### Description of the task:
Write the data below out exactly as it stands. Do not include the pictures.

### Task data:

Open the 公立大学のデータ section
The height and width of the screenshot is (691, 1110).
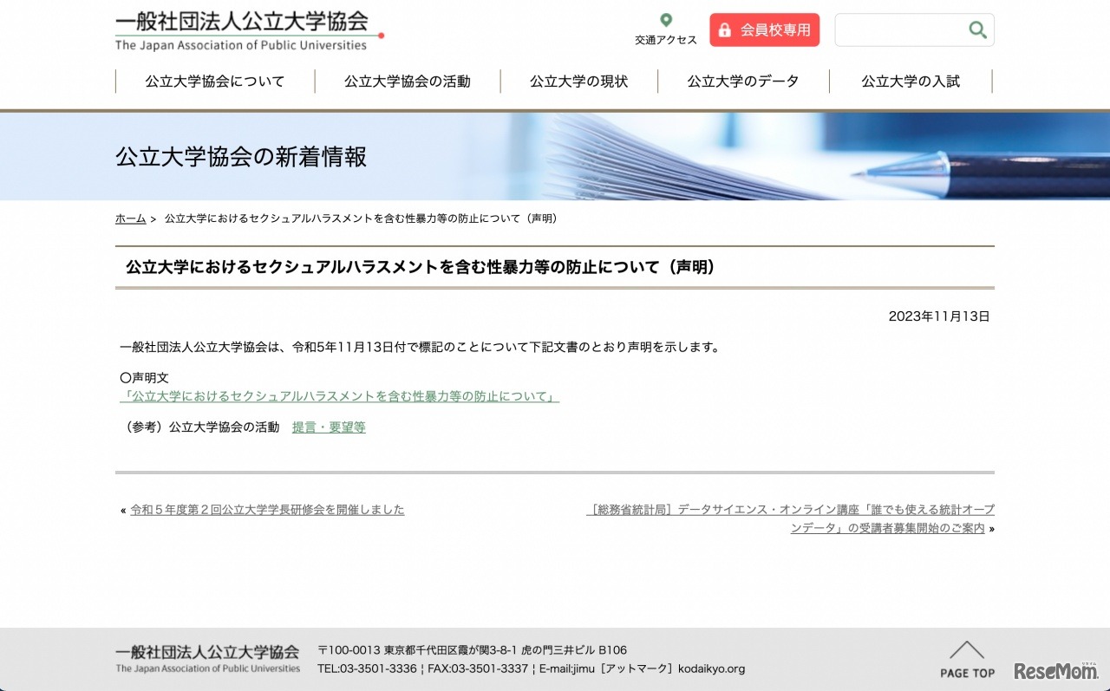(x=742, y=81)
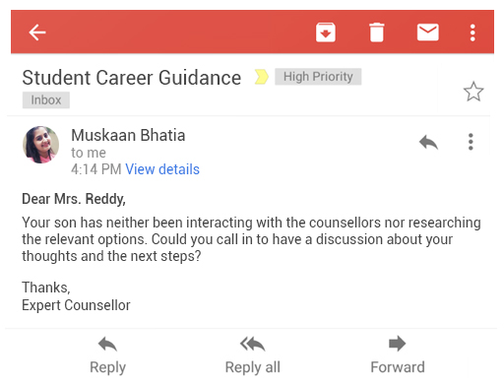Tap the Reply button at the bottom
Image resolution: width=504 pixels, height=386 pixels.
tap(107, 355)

### Result of the exercise:
Open the 公立大学のデータ section
The height and width of the screenshot is (691, 1110).
(x=742, y=81)
Tap the Reply button at the bottom
Image resolution: width=504 pixels, height=386 pixels.
tap(107, 355)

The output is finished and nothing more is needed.